● **EXERCISE SET**
a – Reproduce the ICIE blog text word for word, from "The purpose of" to "art contest winners.".
b – Take the ICIE blog text further, starting right after its final sentence.

● **TEXT PROVIDED**
+ + + + +

Tuesday, April 24, 2012

ICIE's Earth Day Art Contest to honor award winners Thursday

ICIE's 2012 Idaho Earth Day encouraged students to examine how the many opportunities we have within our urban environment to interact with nature.  On Thursday, the winners for 2012 will be announced at a special ceremony at the Foothills Learning Center, 3188 Sunset Peak Road, at the end of the 8th Street extension in Boise


Through this project, junior high and high school students learned that nature is not limited to places we visit outside our cities and towns.  People in cities surround themselves with parks, trees and gardens.  Cities develop and maintain parks, walking paths, street trees.  Businesses landscape with plants and trees.  Within the urban environment, we have numerous opportunities to interact with nature, students were challenged to represent their favorite locations within their neighborhood, city or town where they are surrounded by nature.

The purpose of ICIE's annual art contest is to encourage students to think about environmental issues beyond the rhetoric and express that using art and language.  Winners will receive gift certificates to local art supply shops.

Listen to Elemental Idaho, our new environmental public policy show, Mondays at noon on 89.9 KRBX.  This week we'll feature interviews with art contest winners.

Friday, April 20, 2012

When It Reigns It Pours! Federal courts reign in EPA's Clean Water Act authority – a Recap of an Idaho Environmental Forum on April 5, 2012


When John Iani came to Idaho as the Environmental Protection Agency’s (EPA) administrator for Region 10, his first experience was a meeting with then governor Dirk Kempthorne about his agency’s presence in the Silver Valley.  Iani said the meeting was confrontational and illustrative of a common dilemma the regulated community faces when Congress passes laws and leaves them to agencies to implement as best they can.

When Congress doesn’t give enough direction, he said, the impact is felt by the communities and the courts are left to resolve issues.

The Clean Water Act (CWA) is an example of this problem.  The act calls out “water bodies of the United States,” without clearly defining them.  Certainly lakes, rivers, navigable waters would be considered such, but what about tributaries or bodies of water not connected to others?

The Sacketts are a couple who bought a .63-acre piece of property in a platted subdivision, with water and sewer hookups 500 feet west of Priest Lake in North Idaho.  They obtained all the necessary building permits, and had just started work on the house when EPA told them their land was considered a wetland.  The EPA issued an administrative compliance order saying the Sacketts were in violation of the CWA, and that they needed to restore the area to the way it was, and seek a permit to build their house.  They were fined $37,500 for every day that passed where they failed to do so.

+ + + + +

Collected data entries:
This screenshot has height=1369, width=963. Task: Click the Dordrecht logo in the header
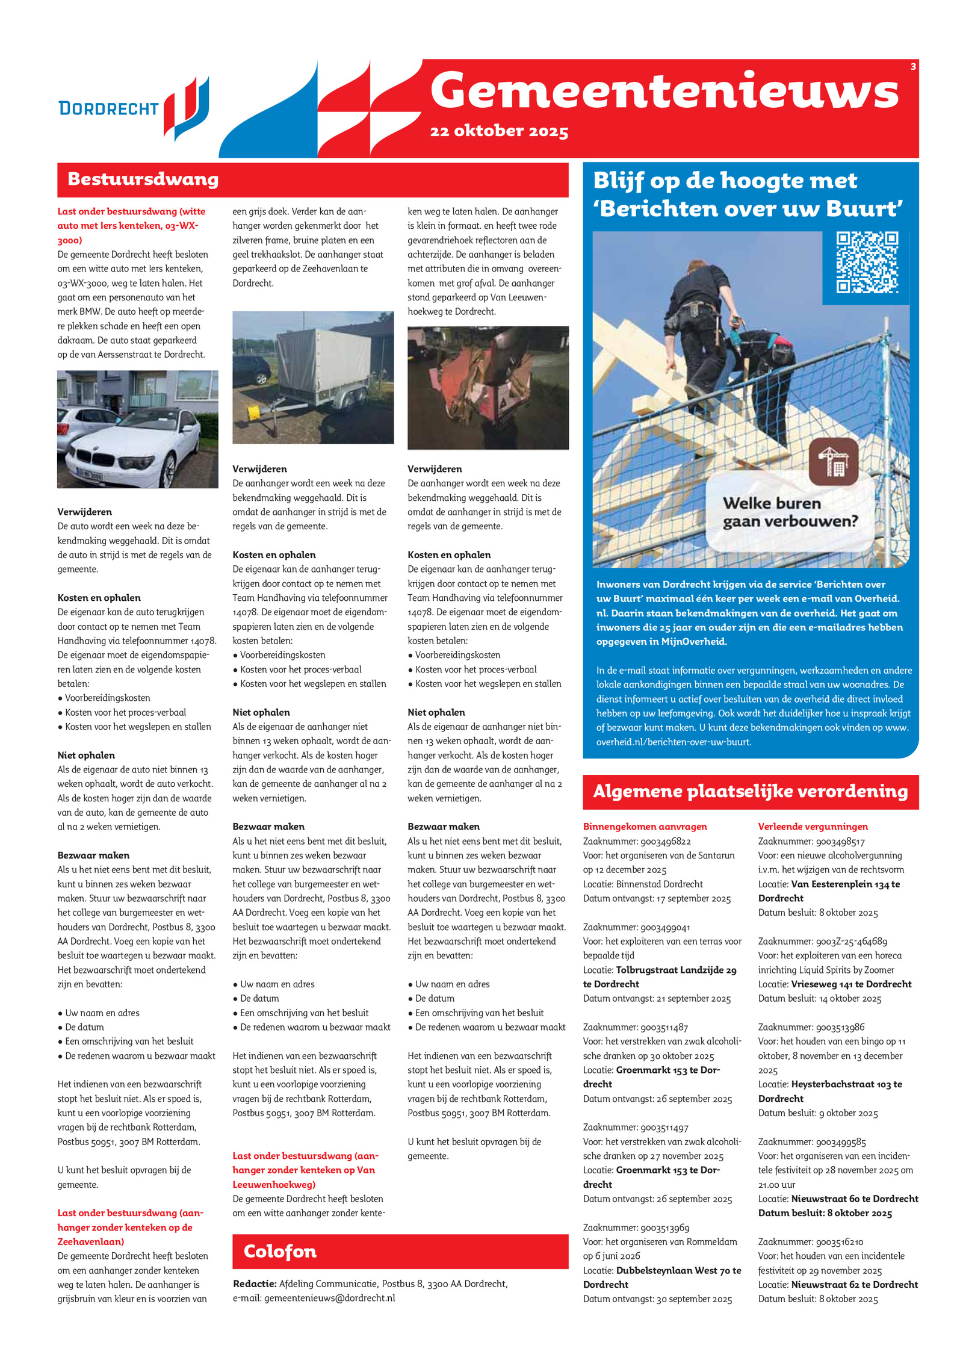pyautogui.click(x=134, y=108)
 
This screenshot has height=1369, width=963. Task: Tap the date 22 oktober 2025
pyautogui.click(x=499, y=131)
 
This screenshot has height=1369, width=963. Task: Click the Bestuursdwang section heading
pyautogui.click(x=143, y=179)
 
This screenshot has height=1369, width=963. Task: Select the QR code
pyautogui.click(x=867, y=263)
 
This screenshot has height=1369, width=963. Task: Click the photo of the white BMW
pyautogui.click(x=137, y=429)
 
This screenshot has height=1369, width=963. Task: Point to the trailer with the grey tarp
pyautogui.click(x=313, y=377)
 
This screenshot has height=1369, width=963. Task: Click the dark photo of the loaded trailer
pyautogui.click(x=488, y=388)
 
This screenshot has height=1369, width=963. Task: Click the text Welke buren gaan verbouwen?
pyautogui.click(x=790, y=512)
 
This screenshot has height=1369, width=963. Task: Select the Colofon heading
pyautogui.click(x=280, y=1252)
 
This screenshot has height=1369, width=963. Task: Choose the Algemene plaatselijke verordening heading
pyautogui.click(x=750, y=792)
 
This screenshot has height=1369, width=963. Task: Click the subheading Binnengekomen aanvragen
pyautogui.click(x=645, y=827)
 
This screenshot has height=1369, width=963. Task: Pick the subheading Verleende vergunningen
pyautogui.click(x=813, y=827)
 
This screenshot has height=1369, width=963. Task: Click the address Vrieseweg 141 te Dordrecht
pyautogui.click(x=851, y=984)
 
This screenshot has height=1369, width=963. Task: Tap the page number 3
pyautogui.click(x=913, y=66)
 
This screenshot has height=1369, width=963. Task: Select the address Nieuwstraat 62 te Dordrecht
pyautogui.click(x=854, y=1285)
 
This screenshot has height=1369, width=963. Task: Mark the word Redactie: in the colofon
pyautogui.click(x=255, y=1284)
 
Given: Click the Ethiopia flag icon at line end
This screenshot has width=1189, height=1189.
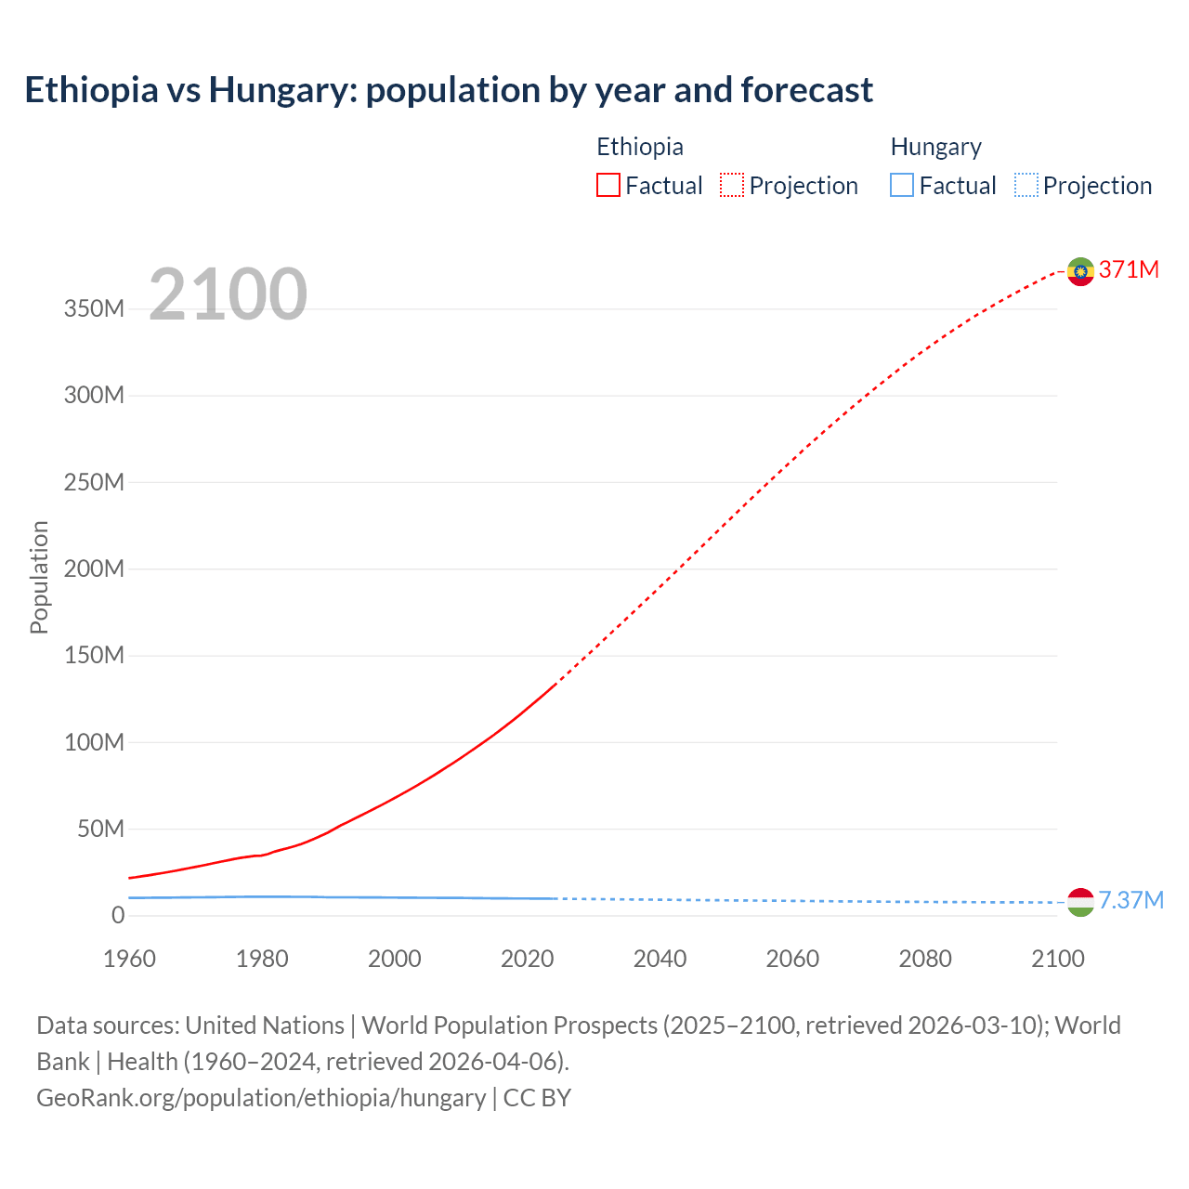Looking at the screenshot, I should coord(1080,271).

+ + + + +

● **OUTPUTS IN ORDER**
a –
The purpose of ICIE's annual art contest is to encourage students to think about environmental issues beyond the rhetoric and express that using art and language.  Winners will receive gift certificates to local art supply shops.

Listen to Elemental Idaho, our new environmental public policy show, Mondays at noon on 89.9 KRBX.  This week we'll feature interviews with art contest winners.

b –
The Sacketts filed an action in federal district court to dispute the order, and lost.  They appealed to the 9th Circuit Court, who agreed with the district court.  They then went to the Supreme Court which came to the unanimous decision that the compliance order was a final action and should have been open to judicial review.  The Court held that the Sackets were entitled to challenge the compliance order in court.  U.S. Supreme Court Justice Alito wrote a concurring opinion - rejecting the position that private property rights are at the mercy of EPA employees. 

Ultimately, Iani said, Congress needs to step up and clarify what is and is not a water body of the US.  Failing to do so will always leave the agency scratching its heads over what to do next.

Another example of EPA overreach is the case of Mingo Logan Coal.  A project seeking to deposit fill in a water body of the US needs to seek permission under the CWA, Section 404, sub-section C  which says "the Administrator is allowed to deny or restrict the use of any defined area as a disposal site whenever he determines that such deposits will have an adverse impact on water or populations.”  There are no regulations, nor process specified, but it's powerful and rarely used language, allowing the EPA to reverse a decision about a previously approved landfill site at any time.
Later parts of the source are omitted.